Extracted information ->
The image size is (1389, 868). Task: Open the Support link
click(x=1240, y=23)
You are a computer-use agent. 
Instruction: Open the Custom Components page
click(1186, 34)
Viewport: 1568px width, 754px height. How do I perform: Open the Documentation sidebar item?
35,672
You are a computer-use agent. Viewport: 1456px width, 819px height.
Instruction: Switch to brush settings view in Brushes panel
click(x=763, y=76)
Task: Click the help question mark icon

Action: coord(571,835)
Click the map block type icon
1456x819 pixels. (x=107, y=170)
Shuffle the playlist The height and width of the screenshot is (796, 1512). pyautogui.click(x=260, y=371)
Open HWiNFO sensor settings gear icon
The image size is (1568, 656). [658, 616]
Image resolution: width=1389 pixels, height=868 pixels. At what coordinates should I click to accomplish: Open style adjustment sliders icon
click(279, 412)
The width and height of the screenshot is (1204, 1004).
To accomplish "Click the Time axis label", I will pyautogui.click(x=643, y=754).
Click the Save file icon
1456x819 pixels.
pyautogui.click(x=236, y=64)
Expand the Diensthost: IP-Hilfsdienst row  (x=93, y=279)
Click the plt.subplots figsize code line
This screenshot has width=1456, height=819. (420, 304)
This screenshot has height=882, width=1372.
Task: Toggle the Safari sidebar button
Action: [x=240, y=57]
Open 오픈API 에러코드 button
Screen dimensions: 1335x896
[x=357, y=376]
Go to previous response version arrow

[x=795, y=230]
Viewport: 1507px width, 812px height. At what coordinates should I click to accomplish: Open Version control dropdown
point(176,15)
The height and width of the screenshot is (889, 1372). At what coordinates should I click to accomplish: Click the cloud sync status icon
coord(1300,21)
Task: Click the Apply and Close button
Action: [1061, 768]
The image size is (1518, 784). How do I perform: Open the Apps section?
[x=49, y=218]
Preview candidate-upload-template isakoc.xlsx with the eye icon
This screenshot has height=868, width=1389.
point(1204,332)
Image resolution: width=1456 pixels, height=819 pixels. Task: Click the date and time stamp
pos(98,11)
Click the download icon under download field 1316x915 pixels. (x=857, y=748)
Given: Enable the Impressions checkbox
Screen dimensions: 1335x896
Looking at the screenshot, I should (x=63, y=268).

Required work -> Lines containing the string "agent" in the listing: say how many there are, giving only the number.

Result of this exercise -> 2